FILM★★★☆☆
‘Last Seen Alive’ is een weinig baanbrekend maar desalniettemin entertainend thrillertje
Wat wij in dit leven weleens missen – behalve goedkope energieprijzen, de drinkgelagen in het teloorgegane Café De Video en de warme handdruk van ons aflijvige poatjen – is een good old pretentieloze genrefilm in de bioscoop.
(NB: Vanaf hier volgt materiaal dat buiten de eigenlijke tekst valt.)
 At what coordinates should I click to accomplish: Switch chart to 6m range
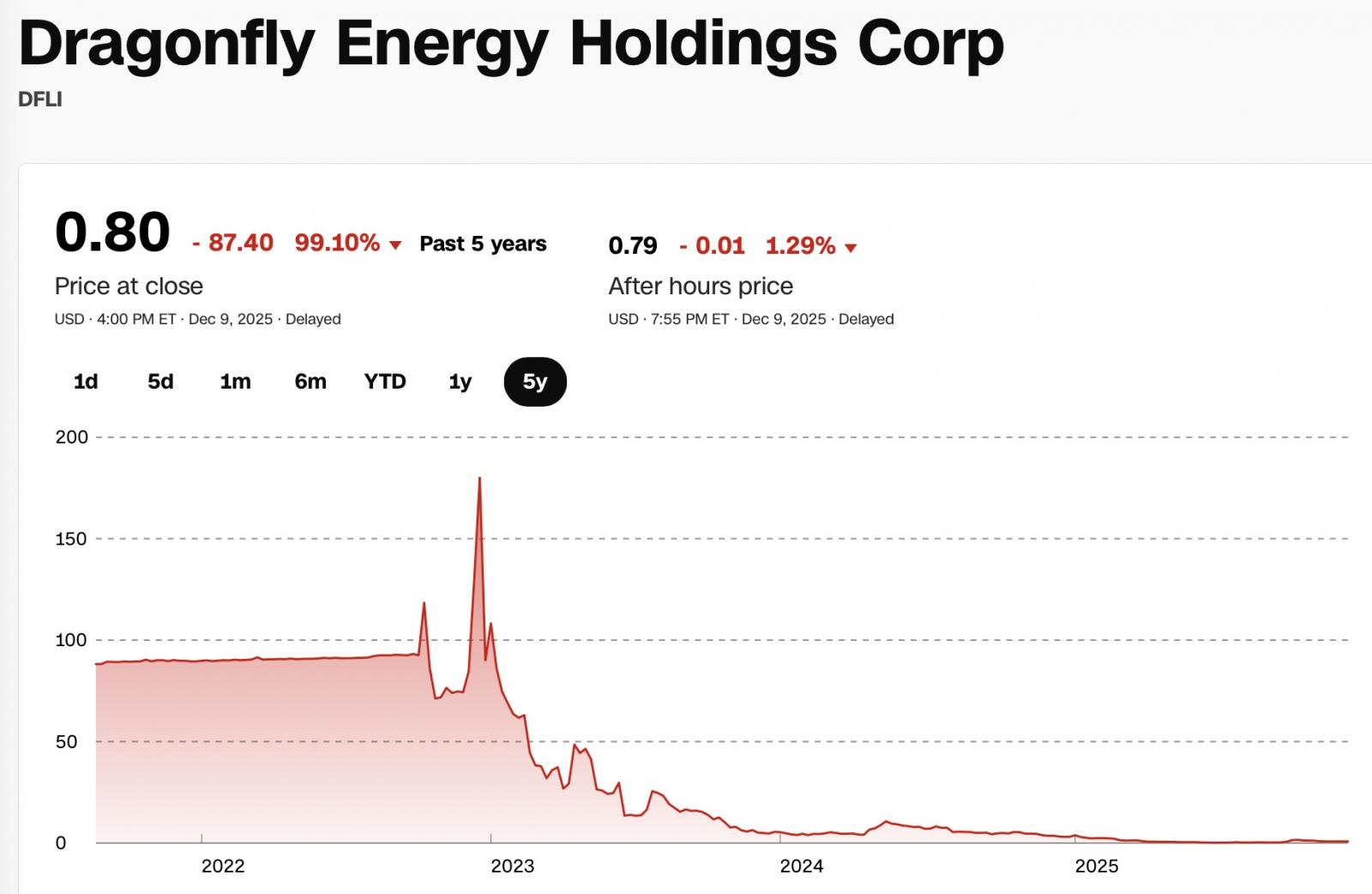point(310,382)
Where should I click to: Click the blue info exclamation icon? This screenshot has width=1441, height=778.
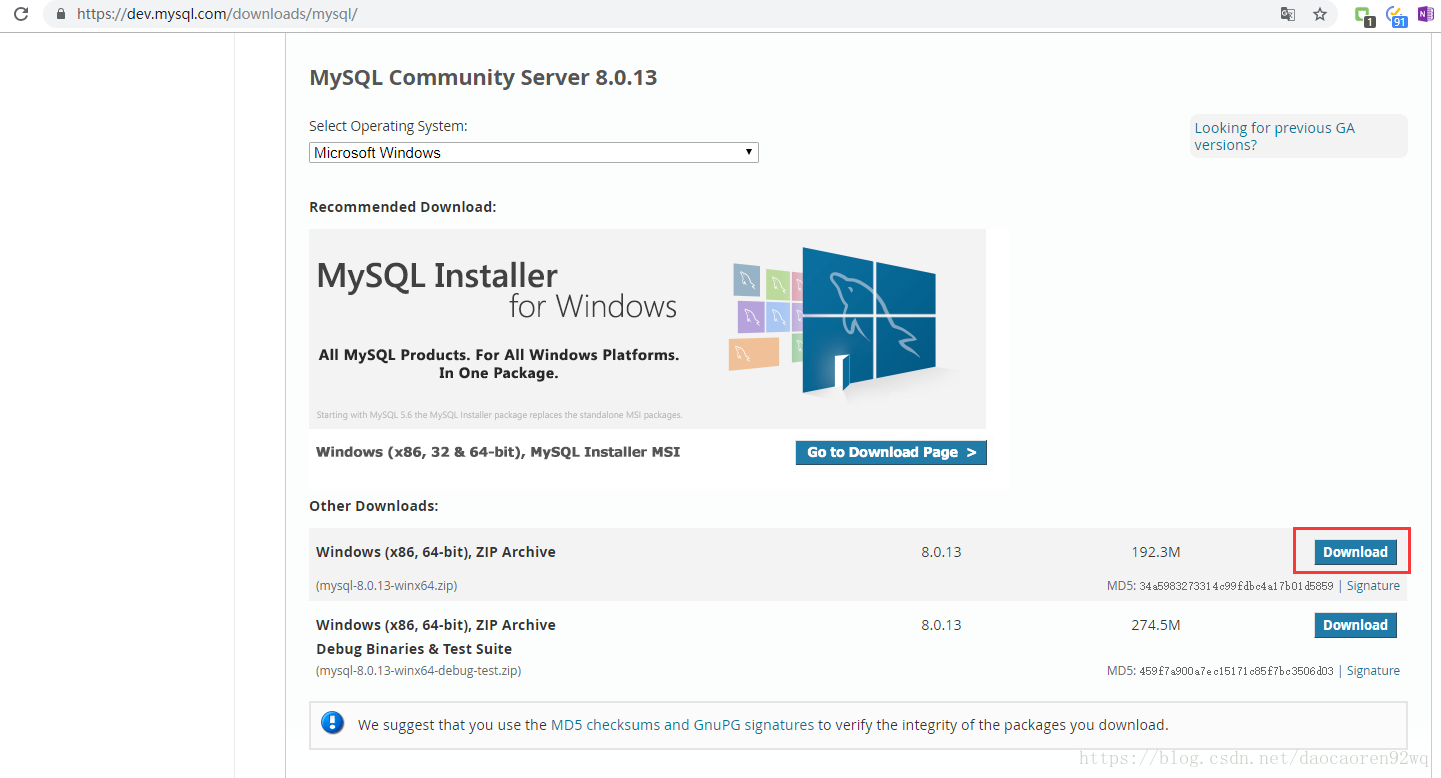coord(333,723)
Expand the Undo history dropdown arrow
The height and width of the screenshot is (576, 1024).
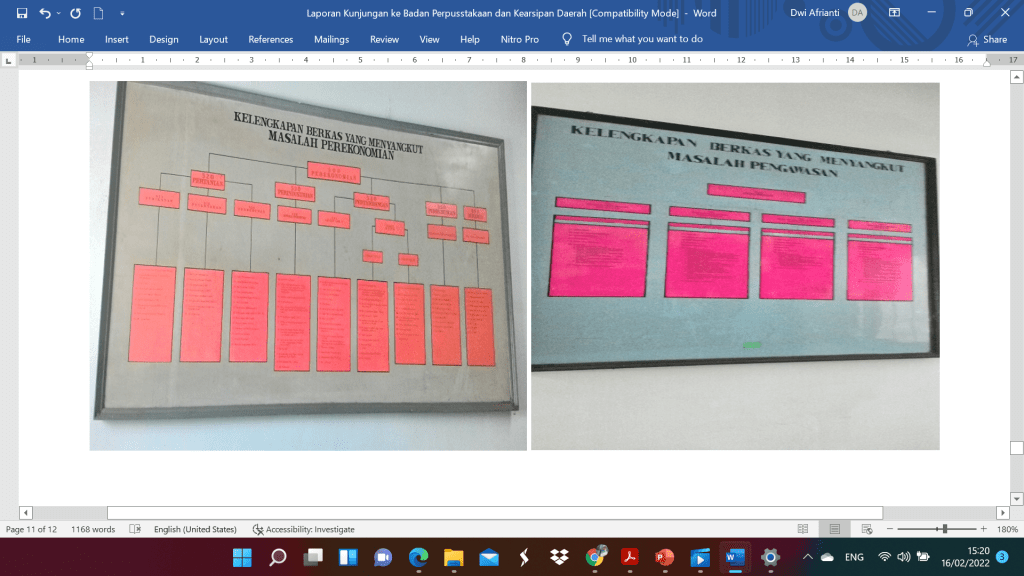(58, 13)
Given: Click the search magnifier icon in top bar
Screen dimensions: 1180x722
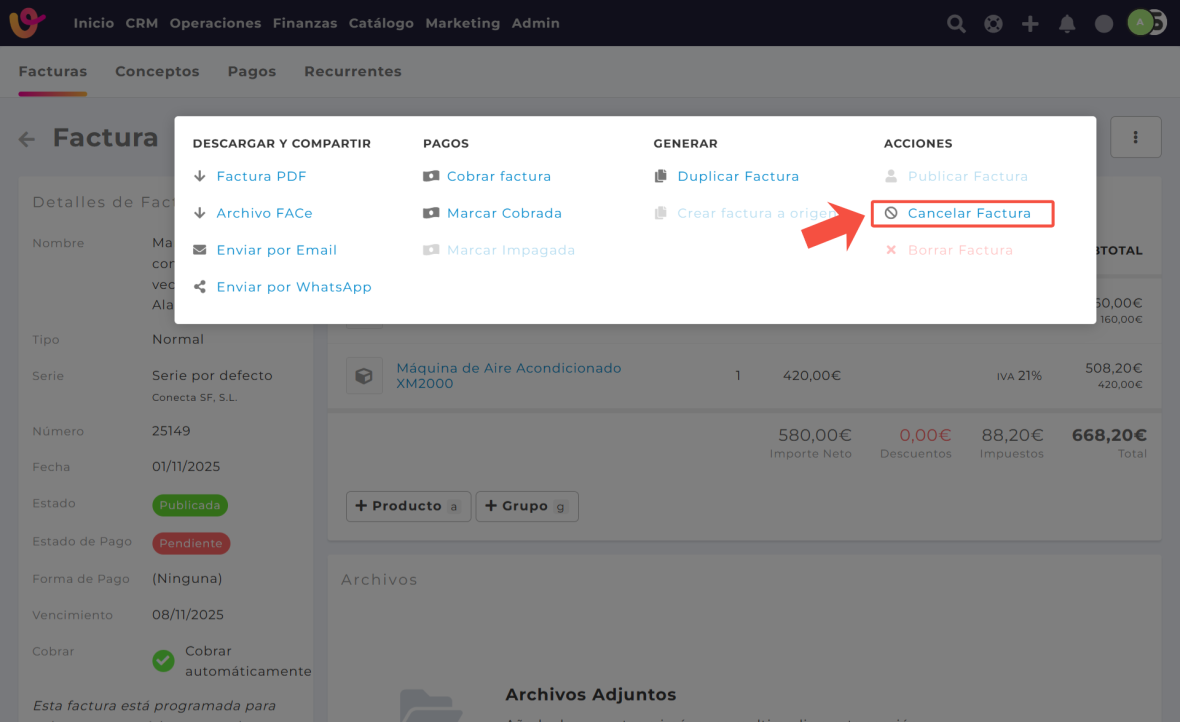Looking at the screenshot, I should coord(956,23).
Niet dat wij balen van superhelden, tovenaars of dino’s (wel integendeel: wij vonden ‘The Batman’ en ‘Spider-Man: No Way Home’ twee grandioze toppers), maar ter afwisseling van al die overdonderende blockbusters die nu al een decennium lang het gros van de beschikbare bioscoopzalen inpalmen, zou het gewoon fijn zijn om op zondagmiddag in de cinema nog eens te smullen van een deftige thriller, een politiefilm of – waarom niet – een erotische flick à la ‘Fatal Attraction’. Oké, Nicolas Cage en Bruce Willis leveren nu al jarenlang de ene B-film na de andere af, maar het jammerlijke is dat hun titels altijd rechtstreeks naar video-on-demand gaan en dat je dus iedere keer weer voor dat ellendige kleine schermpje moet gaan zitten.
Vandaar dat de niet al te veeleisende filmfan in ons deze week oprecht blij is met de bioscooprelease van ‘Last Seen Alive’, een weinig baanbrekend maar desalniettemin entertainend thrillertje dat begint met de mysterieuze verdwijning van een vrouw op de parking van een tankstation. Krék dezelfde beginsituatie dus als in ‘Het gouden ei’, de meesterlijke novelle van Tim Krabbé die in 1988 door George Sluizer beangstigend goed werd verfilmd als ‘Spoorloos’ en vijf jaar later van diezelfde Sluizer een afgrijselijke Hollywoodadaptatie kreeg onder de titel ‘The Vanishing’.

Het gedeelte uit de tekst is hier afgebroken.